• **MATERIAL SUPPLIED**:
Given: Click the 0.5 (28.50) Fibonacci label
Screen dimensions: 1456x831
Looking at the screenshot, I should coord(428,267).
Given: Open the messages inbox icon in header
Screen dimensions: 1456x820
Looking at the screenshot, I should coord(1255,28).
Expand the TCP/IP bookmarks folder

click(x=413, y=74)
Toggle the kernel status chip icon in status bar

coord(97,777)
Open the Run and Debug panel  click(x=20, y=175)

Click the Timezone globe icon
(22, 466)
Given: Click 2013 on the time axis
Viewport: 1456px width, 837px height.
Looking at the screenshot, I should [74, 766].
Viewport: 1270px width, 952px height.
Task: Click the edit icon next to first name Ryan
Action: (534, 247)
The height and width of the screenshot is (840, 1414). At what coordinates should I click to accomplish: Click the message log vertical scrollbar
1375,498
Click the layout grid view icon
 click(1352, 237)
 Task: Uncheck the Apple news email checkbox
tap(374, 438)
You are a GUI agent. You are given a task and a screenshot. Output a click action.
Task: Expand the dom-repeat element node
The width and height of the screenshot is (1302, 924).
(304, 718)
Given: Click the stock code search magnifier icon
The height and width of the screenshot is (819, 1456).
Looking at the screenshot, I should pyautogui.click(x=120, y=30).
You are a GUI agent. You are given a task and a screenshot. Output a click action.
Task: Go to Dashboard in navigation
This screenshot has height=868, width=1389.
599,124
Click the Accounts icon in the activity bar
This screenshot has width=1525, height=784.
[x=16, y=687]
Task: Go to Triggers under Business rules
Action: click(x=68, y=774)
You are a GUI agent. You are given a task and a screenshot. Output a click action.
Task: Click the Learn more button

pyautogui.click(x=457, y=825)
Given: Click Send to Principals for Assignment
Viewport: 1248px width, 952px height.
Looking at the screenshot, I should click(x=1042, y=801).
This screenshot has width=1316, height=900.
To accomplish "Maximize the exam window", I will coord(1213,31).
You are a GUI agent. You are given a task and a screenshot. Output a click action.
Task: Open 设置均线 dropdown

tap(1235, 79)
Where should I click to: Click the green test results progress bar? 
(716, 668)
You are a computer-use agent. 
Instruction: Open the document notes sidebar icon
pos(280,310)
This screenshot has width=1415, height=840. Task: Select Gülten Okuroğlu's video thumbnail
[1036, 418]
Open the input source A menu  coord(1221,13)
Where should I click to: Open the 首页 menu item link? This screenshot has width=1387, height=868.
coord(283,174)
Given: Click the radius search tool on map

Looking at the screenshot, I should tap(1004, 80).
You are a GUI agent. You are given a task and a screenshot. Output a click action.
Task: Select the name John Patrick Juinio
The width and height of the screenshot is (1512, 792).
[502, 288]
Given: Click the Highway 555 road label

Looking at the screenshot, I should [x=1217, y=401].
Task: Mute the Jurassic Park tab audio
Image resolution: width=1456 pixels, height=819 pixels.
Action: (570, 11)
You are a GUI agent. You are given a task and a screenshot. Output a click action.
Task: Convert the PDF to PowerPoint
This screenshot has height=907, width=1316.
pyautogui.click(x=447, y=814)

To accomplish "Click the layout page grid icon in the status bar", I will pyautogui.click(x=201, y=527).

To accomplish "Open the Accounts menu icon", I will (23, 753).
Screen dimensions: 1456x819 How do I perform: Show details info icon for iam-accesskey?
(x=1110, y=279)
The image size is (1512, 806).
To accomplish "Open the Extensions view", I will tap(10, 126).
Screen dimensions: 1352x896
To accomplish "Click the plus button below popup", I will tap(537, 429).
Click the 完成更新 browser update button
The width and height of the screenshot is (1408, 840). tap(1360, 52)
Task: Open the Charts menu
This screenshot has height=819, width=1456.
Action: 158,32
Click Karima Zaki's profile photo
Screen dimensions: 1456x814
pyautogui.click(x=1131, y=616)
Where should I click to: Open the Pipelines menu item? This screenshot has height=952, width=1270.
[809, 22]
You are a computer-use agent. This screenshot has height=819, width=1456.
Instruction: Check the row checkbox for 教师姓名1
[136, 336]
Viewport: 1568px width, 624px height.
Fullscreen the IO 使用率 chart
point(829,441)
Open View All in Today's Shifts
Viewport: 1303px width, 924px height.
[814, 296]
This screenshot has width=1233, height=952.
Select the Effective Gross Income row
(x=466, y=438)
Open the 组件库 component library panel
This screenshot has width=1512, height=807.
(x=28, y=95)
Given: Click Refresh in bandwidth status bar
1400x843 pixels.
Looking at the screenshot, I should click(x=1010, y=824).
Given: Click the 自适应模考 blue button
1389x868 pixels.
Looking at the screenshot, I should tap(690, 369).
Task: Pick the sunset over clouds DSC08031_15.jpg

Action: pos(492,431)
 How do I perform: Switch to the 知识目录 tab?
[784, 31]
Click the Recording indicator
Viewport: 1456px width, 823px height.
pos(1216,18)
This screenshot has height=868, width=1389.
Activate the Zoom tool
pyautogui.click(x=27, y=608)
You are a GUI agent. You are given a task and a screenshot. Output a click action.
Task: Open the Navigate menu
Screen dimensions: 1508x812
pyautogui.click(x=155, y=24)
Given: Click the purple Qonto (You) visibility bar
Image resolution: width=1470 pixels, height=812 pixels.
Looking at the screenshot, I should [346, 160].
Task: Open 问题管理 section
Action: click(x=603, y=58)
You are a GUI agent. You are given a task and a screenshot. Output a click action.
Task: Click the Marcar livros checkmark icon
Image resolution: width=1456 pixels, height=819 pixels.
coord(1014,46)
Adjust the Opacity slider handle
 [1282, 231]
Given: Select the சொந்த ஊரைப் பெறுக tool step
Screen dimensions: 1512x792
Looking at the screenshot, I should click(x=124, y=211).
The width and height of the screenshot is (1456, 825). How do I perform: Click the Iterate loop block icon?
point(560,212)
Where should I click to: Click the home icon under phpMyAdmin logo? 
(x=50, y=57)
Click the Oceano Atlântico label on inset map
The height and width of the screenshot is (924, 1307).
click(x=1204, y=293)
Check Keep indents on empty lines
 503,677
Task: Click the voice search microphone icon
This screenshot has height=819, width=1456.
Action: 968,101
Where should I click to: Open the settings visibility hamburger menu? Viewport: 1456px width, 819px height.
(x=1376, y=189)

• **THE PROBLEM**:
All of the material should be given again, character for character.

• **EXERCISE ANSWER**:
Given: Click the 0.5 (28.50) Fibonacci label
Screen dimensions: 1456x831
Looking at the screenshot, I should coord(428,267).
Given: Open the messages inbox icon in header
Screen dimensions: 1456x820
Looking at the screenshot, I should coord(1255,28).
Expand the TCP/IP bookmarks folder

click(x=413, y=74)
Toggle the kernel status chip icon in status bar

coord(97,777)
Open the Run and Debug panel  click(x=20, y=175)

Click the Timezone globe icon
(22, 466)
Given: Click 2013 on the time axis
Viewport: 1456px width, 837px height.
Looking at the screenshot, I should [74, 766].
Viewport: 1270px width, 952px height.
Task: Click the edit icon next to first name Ryan
Action: (534, 247)
The height and width of the screenshot is (840, 1414). At what coordinates should I click to accomplish: Click the message log vertical scrollbar
1375,498
Click the layout grid view icon
 click(1352, 237)
 Task: Uncheck the Apple news email checkbox
tap(374, 438)
You are a GUI agent. You are given a task and a screenshot. Output a click action.
Task: Expand the dom-repeat element node
The width and height of the screenshot is (1302, 924).
(304, 718)
Given: Click the stock code search magnifier icon
The height and width of the screenshot is (819, 1456).
Looking at the screenshot, I should pyautogui.click(x=120, y=30).
You are a GUI agent. You are given a task and a screenshot. Output a click action.
Task: Go to Dashboard in navigation
This screenshot has height=868, width=1389.
599,124
Click the Accounts icon in the activity bar
This screenshot has width=1525, height=784.
[x=16, y=687]
Task: Go to Triggers under Business rules
Action: click(x=68, y=774)
You are a GUI agent. You are given a task and a screenshot. Output a click action.
Task: Click the Learn more button

pyautogui.click(x=457, y=825)
Given: Click Send to Principals for Assignment
Viewport: 1248px width, 952px height.
Looking at the screenshot, I should click(x=1042, y=801).
This screenshot has width=1316, height=900.
To accomplish "Maximize the exam window", I will coord(1213,31).
You are a GUI agent. You are given a task and a screenshot. Output a click action.
Task: Open 设置均线 dropdown

tap(1235, 79)
Where should I click to: Click the green test results progress bar? 
(716, 668)
You are a computer-use agent. 
Instruction: Open the document notes sidebar icon
pos(280,310)
This screenshot has width=1415, height=840. Task: Select Gülten Okuroğlu's video thumbnail
[1036, 418]
Open the input source A menu  coord(1221,13)
Where should I click to: Open the 首页 menu item link? This screenshot has width=1387, height=868.
coord(283,174)
Given: Click the radius search tool on map

Looking at the screenshot, I should tap(1004, 80).
You are a GUI agent. You are given a task and a screenshot. Output a click action.
Task: Select the name John Patrick Juinio
The width and height of the screenshot is (1512, 792).
[502, 288]
Given: Click the Highway 555 road label

Looking at the screenshot, I should [x=1217, y=401].
Task: Mute the Jurassic Park tab audio
Image resolution: width=1456 pixels, height=819 pixels.
Action: (570, 11)
You are a GUI agent. You are given a task and a screenshot. Output a click action.
Task: Convert the PDF to PowerPoint
This screenshot has height=907, width=1316.
pyautogui.click(x=447, y=814)

To accomplish "Click the layout page grid icon in the status bar", I will pyautogui.click(x=201, y=527).

To accomplish "Open the Accounts menu icon", I will (23, 753).
Screen dimensions: 1456x819 How do I perform: Show details info icon for iam-accesskey?
(x=1110, y=279)
The image size is (1512, 806).
To accomplish "Open the Extensions view", I will tap(10, 126).
Screen dimensions: 1352x896
To accomplish "Click the plus button below popup", I will tap(537, 429).
Click the 完成更新 browser update button
The width and height of the screenshot is (1408, 840). tap(1360, 52)
Task: Open the Charts menu
This screenshot has height=819, width=1456.
Action: 158,32
Click Karima Zaki's profile photo
Screen dimensions: 1456x814
pyautogui.click(x=1131, y=616)
Where should I click to: Open the Pipelines menu item? This screenshot has height=952, width=1270.
[809, 22]
You are a computer-use agent. This screenshot has height=819, width=1456.
Instruction: Check the row checkbox for 教师姓名1
[136, 336]
Viewport: 1568px width, 624px height.
Fullscreen the IO 使用率 chart
point(829,441)
Open View All in Today's Shifts
Viewport: 1303px width, 924px height.
[814, 296]
This screenshot has width=1233, height=952.
Select the Effective Gross Income row
(x=466, y=438)
Open the 组件库 component library panel
This screenshot has width=1512, height=807.
(x=28, y=95)
Given: Click Refresh in bandwidth status bar
1400x843 pixels.
Looking at the screenshot, I should click(x=1010, y=824).
Given: Click the 自适应模考 blue button
1389x868 pixels.
Looking at the screenshot, I should tap(690, 369).
Task: Pick the sunset over clouds DSC08031_15.jpg

Action: pos(492,431)
 How do I perform: Switch to the 知识目录 tab?
[784, 31]
Click the Recording indicator
Viewport: 1456px width, 823px height.
pos(1216,18)
This screenshot has height=868, width=1389.
Activate the Zoom tool
pyautogui.click(x=27, y=608)
You are a GUI agent. You are given a task and a screenshot. Output a click action.
Task: Open the Navigate menu
Screen dimensions: 1508x812
pyautogui.click(x=155, y=24)
Given: Click the purple Qonto (You) visibility bar
Image resolution: width=1470 pixels, height=812 pixels.
Looking at the screenshot, I should [346, 160].
Task: Open 问题管理 section
Action: click(x=603, y=58)
You are a GUI agent. You are given a task and a screenshot. Output a click action.
Task: Click the Marcar livros checkmark icon
Image resolution: width=1456 pixels, height=819 pixels.
coord(1014,46)
Adjust the Opacity slider handle
 [1282, 231]
Given: Select the சொந்த ஊரைப் பெறுக tool step
Screen dimensions: 1512x792
Looking at the screenshot, I should click(x=124, y=211).
The width and height of the screenshot is (1456, 825). How do I perform: Click the Iterate loop block icon?
point(560,212)
Where should I click to: Click the home icon under phpMyAdmin logo? 
(x=50, y=57)
Click the Oceano Atlântico label on inset map
The height and width of the screenshot is (924, 1307).
click(x=1204, y=293)
Check Keep indents on empty lines
 503,677
Task: Click the voice search microphone icon
This screenshot has height=819, width=1456.
Action: 968,101
Where should I click to: Open the settings visibility hamburger menu? Viewport: 1456px width, 819px height.
(x=1376, y=189)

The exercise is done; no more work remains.